[Start of Attachment]

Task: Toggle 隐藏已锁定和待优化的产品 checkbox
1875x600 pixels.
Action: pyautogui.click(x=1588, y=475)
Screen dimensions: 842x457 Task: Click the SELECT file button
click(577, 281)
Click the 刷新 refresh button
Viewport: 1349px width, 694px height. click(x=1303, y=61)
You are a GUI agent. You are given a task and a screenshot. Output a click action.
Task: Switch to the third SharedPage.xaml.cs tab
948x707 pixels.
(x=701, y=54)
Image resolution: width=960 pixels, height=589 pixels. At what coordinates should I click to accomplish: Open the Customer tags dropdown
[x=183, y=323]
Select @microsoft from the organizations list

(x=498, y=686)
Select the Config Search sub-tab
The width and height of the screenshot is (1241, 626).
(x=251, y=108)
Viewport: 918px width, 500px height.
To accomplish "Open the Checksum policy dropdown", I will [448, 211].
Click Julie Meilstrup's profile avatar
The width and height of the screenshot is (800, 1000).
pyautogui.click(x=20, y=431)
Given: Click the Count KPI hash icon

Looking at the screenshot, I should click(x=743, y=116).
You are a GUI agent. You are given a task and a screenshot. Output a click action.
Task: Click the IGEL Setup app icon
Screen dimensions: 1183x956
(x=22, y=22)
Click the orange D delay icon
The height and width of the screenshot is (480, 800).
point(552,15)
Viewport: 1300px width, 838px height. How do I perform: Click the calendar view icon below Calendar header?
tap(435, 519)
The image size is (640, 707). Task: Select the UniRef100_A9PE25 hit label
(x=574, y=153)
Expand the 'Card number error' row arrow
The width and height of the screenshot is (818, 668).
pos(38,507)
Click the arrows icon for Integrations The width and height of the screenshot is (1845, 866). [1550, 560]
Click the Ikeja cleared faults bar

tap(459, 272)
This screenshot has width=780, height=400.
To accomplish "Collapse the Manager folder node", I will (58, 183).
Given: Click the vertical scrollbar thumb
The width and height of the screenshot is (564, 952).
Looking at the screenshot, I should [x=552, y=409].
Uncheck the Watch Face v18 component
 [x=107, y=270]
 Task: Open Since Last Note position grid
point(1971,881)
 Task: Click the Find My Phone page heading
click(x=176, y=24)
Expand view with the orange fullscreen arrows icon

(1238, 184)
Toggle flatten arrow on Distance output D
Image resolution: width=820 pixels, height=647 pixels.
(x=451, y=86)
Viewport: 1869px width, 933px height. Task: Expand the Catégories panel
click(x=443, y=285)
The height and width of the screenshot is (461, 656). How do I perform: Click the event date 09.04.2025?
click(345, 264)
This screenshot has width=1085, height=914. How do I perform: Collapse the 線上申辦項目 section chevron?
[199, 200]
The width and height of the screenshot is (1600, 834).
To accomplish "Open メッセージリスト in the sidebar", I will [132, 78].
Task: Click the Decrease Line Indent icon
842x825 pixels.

[End of Attachment]

The response has to give back every record verbatim.

Task: Toggle 隐藏已锁定和待优化的产品 checkbox
1875x600 pixels.
Action: pyautogui.click(x=1588, y=475)
Screen dimensions: 842x457 Task: Click the SELECT file button
click(577, 281)
Click the 刷新 refresh button
Viewport: 1349px width, 694px height. click(x=1303, y=61)
You are a GUI agent. You are given a task and a screenshot. Output a click action.
Task: Switch to the third SharedPage.xaml.cs tab
948x707 pixels.
(x=701, y=54)
Image resolution: width=960 pixels, height=589 pixels. At what coordinates should I click to accomplish: Open the Customer tags dropdown
[x=183, y=323]
Select @microsoft from the organizations list

(x=498, y=686)
Select the Config Search sub-tab
The width and height of the screenshot is (1241, 626).
(x=251, y=108)
Viewport: 918px width, 500px height.
To accomplish "Open the Checksum policy dropdown", I will [448, 211].
Click Julie Meilstrup's profile avatar
The width and height of the screenshot is (800, 1000).
pyautogui.click(x=20, y=431)
Given: Click the Count KPI hash icon

Looking at the screenshot, I should click(x=743, y=116).
You are a GUI agent. You are given a task and a screenshot. Output a click action.
Task: Click the IGEL Setup app icon
Screen dimensions: 1183x956
(x=22, y=22)
Click the orange D delay icon
The height and width of the screenshot is (480, 800).
point(552,15)
Viewport: 1300px width, 838px height. How do I perform: Click the calendar view icon below Calendar header?
tap(435, 519)
The image size is (640, 707). Task: Select the UniRef100_A9PE25 hit label
(x=574, y=153)
Expand the 'Card number error' row arrow
The width and height of the screenshot is (818, 668).
pos(38,507)
Click the arrows icon for Integrations The width and height of the screenshot is (1845, 866). [1550, 560]
Click the Ikeja cleared faults bar

tap(459, 272)
This screenshot has width=780, height=400.
To accomplish "Collapse the Manager folder node", I will (58, 183).
Given: Click the vertical scrollbar thumb
The width and height of the screenshot is (564, 952).
Looking at the screenshot, I should [x=552, y=409].
Uncheck the Watch Face v18 component
 [x=107, y=270]
 Task: Open Since Last Note position grid
point(1971,881)
 Task: Click the Find My Phone page heading
click(x=176, y=24)
Expand view with the orange fullscreen arrows icon

(1238, 184)
Toggle flatten arrow on Distance output D
Image resolution: width=820 pixels, height=647 pixels.
(x=451, y=86)
Viewport: 1869px width, 933px height. Task: Expand the Catégories panel
click(x=443, y=285)
The height and width of the screenshot is (461, 656). How do I perform: Click the event date 09.04.2025?
click(345, 264)
This screenshot has width=1085, height=914. How do I perform: Collapse the 線上申辦項目 section chevron?
[199, 200]
The width and height of the screenshot is (1600, 834).
To accomplish "Open メッセージリスト in the sidebar", I will [132, 78].
Task: Click the Decrease Line Indent icon
842x825 pixels.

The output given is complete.